Her body had been so soft and warm against his. It feels wrong that he should remember it this way -- with an air of something close to comfort -- but then, when has anyone else ever been so gentle with him? I won’t hurt you, she promised, and even after all that she’d done he could only believe her.
Her hand closed around his throat like a switch, his mind and body shutting down without a moment’s hesitation. Just let it happen, they seemed to say. Give her what she wants.
And so he did.
He lets out a soft whimper, cock twitching in his grasp.

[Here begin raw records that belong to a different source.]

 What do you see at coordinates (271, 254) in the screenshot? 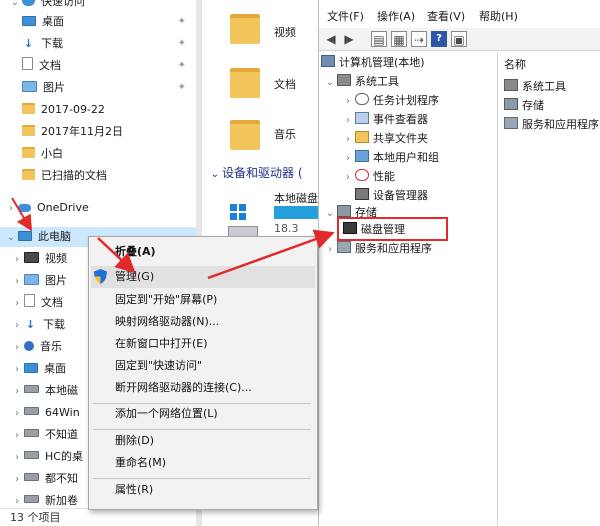
I see `arrow-to-disk-management` at bounding box center [271, 254].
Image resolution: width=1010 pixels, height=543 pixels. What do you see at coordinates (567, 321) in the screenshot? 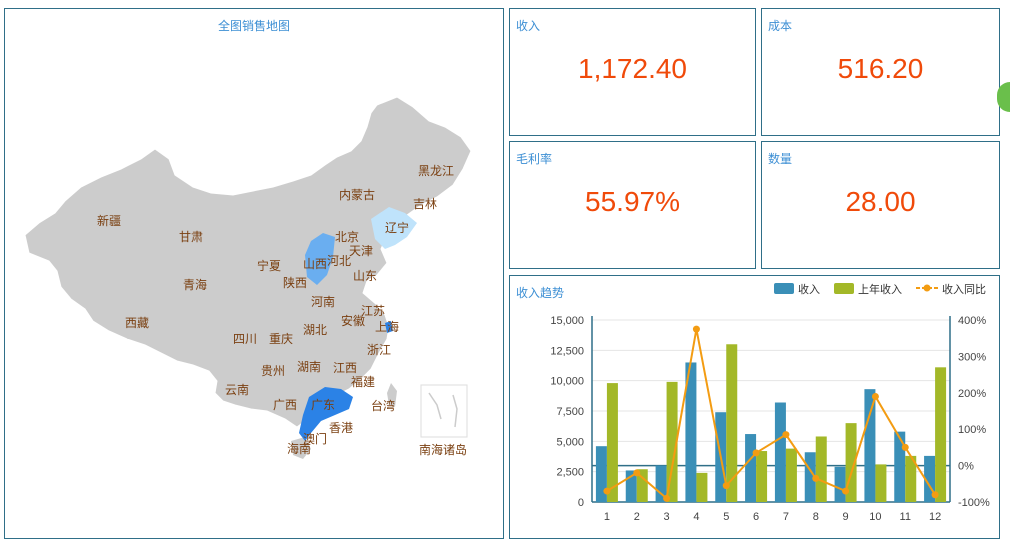
I see `y-left-tick-label: 15,000` at bounding box center [567, 321].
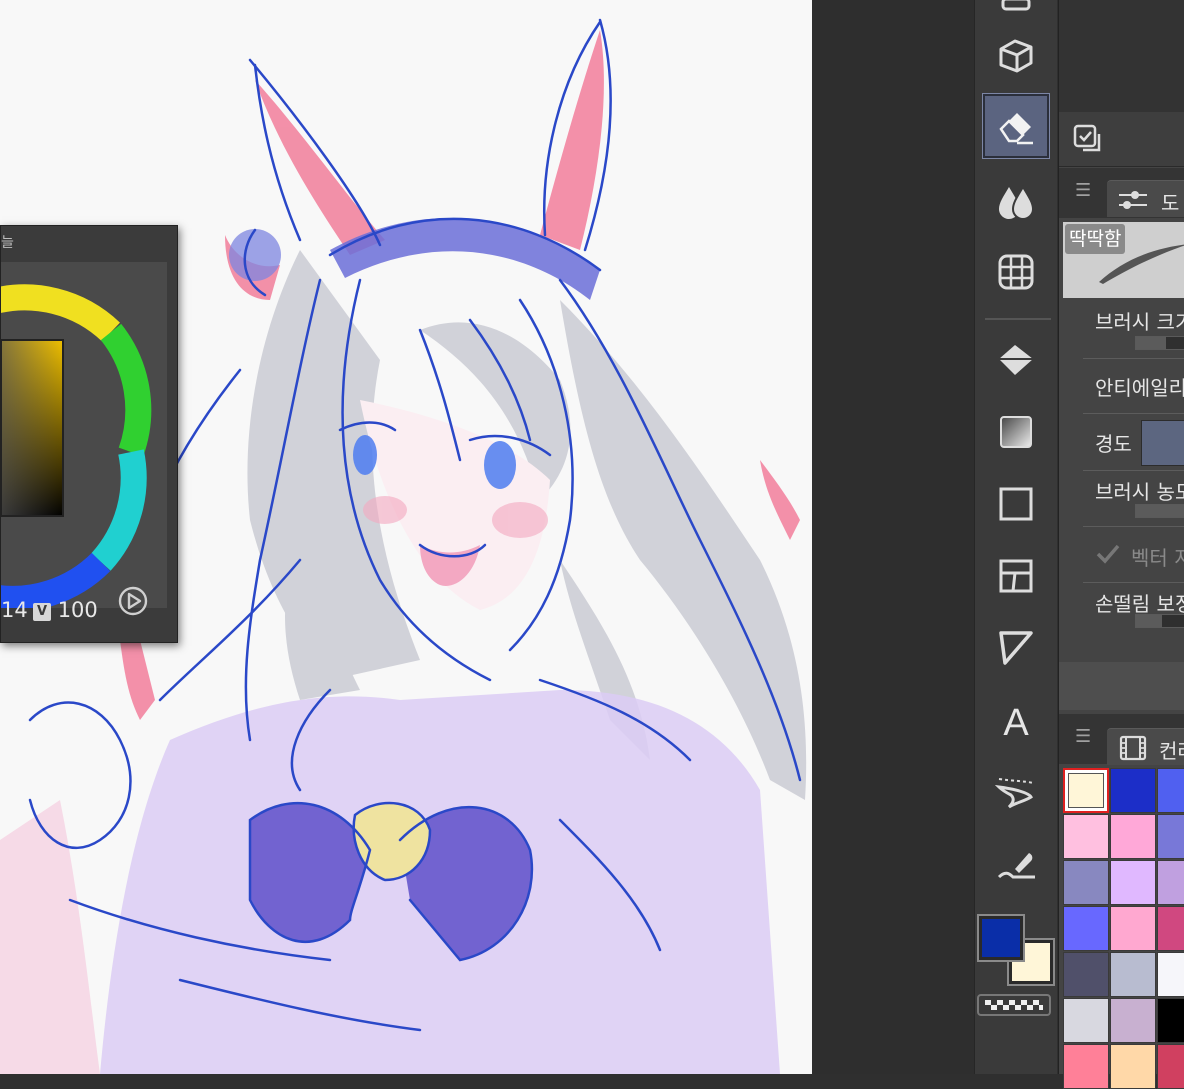 This screenshot has height=1089, width=1184. Describe the element at coordinates (1140, 388) in the screenshot. I see `antialias-label: 안티에일리` at that location.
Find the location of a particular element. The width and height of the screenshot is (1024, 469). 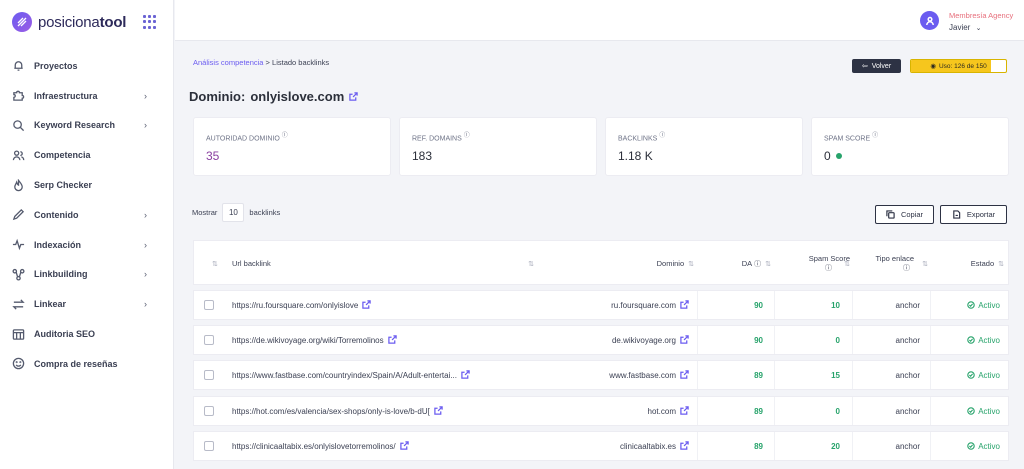

logo-text: posicionatool is located at coordinates (82, 22).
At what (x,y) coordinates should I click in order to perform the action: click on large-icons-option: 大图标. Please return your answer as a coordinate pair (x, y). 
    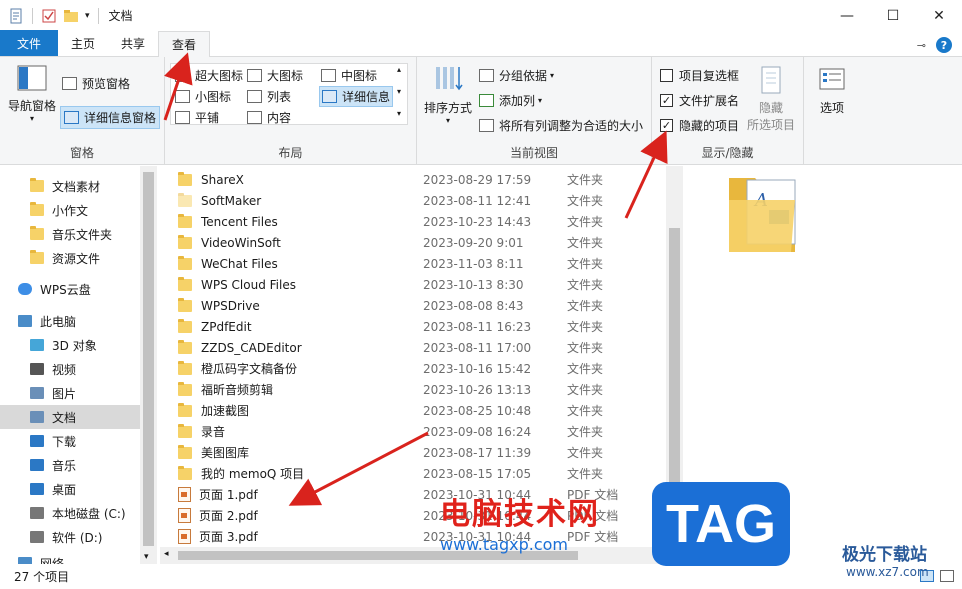
    Looking at the image, I should click on (275, 76).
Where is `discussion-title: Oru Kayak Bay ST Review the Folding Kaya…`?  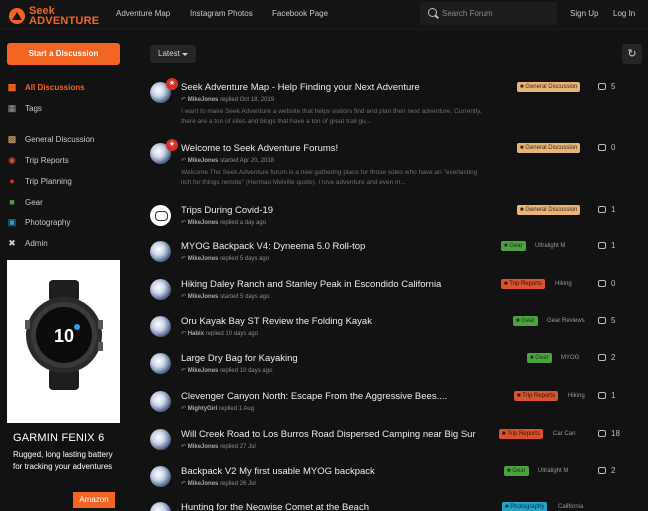 discussion-title: Oru Kayak Bay ST Review the Folding Kaya… is located at coordinates (276, 322).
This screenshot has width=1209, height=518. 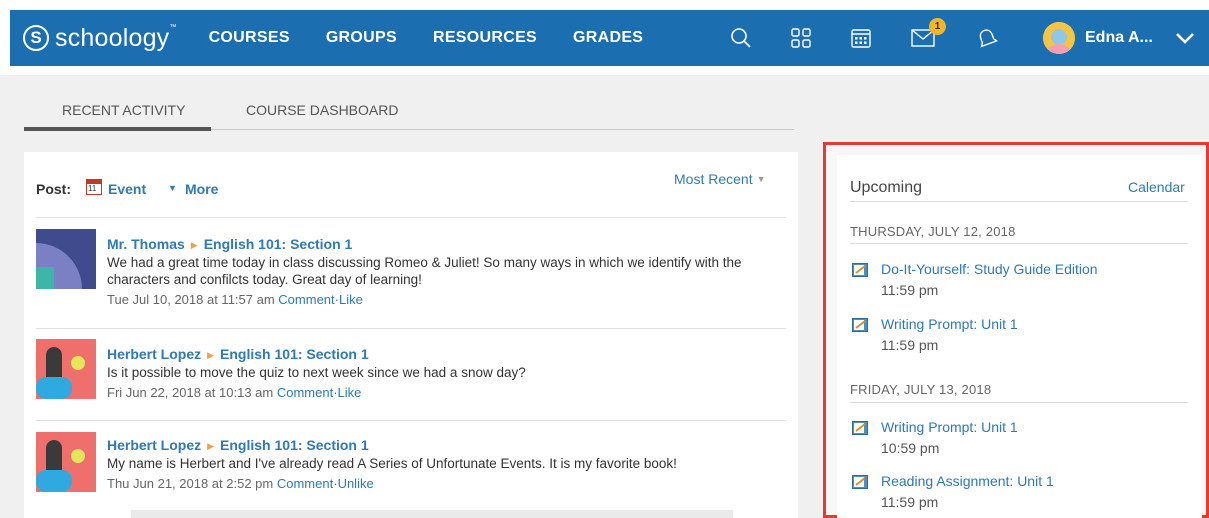 What do you see at coordinates (1059, 38) in the screenshot?
I see `user-avatar` at bounding box center [1059, 38].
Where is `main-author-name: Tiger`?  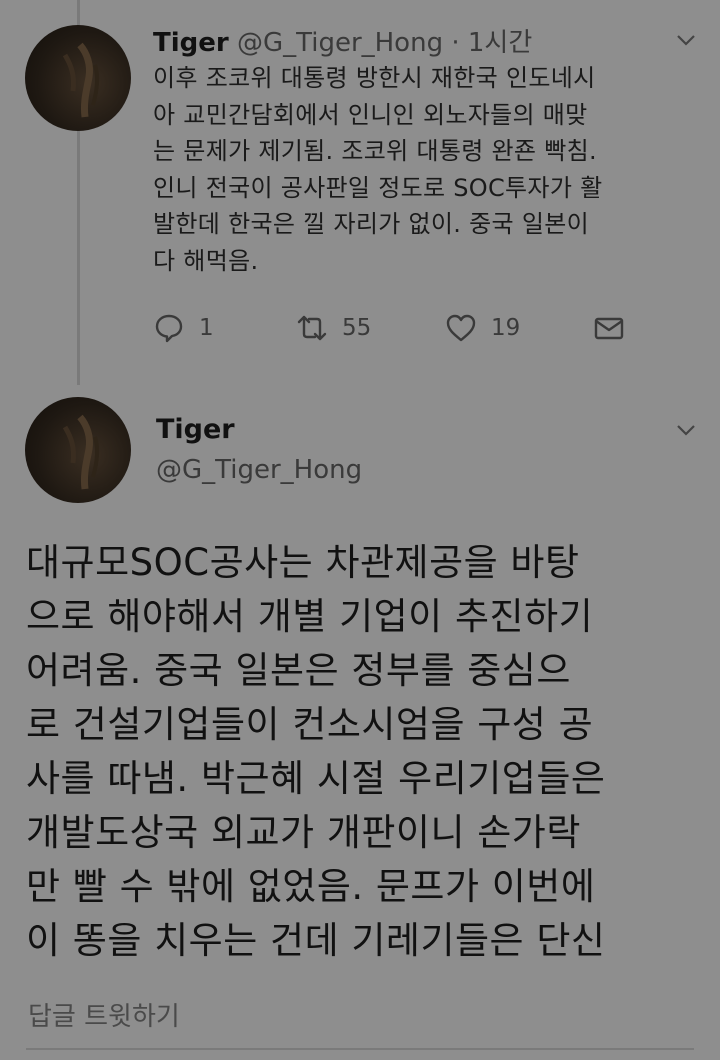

He starts off with slow, uneven strokes, squirming with the effort of self-restraint. It’s strange to compare this unfiltered pleasure to before, so sharp it almost hurts -- a sensation that hasn’t been dulled by fear or detachment.
“Please,” he mumbles to no one, “stop.”
His hips buck up into his hand. Blindly he reaches for a pillow, pressing it to his face as his moans become more difficult to suppress.
Did it feel the same way, back then? he wonders feverishly. So overwhelming, so terrifying? Fingers twist around fabric; he wants to imagine her hand is there, clasping his with that reassuring forcefulness as he struggles under her, the panic and desperation in him rising with every second -- right alongside that growing realization of his own helplessness -- until he can no longer say whether the words falling senselessly from his lips are implorations for her to stop or to keep going.
His hand freezes in place.
My God, what is wrong with me?
Once again his body acts of its own accord -- even as the horror and shame well up in him his muscles seize all over, and he can’t help but cry out, trembling with an unbearable pleasure that almost immediately comes crashing to an unsatisfying halt; and then it dies as quickly as it came, trickles off into nothing. All it leaves behind are electric spasms of the nerves and a stickiness dripping down his stomach.
He lays there for a long moment, breathing hard and staring into the darkness. Then, with a shuddering sigh, he turns onto his side and pulls the blankets over his head.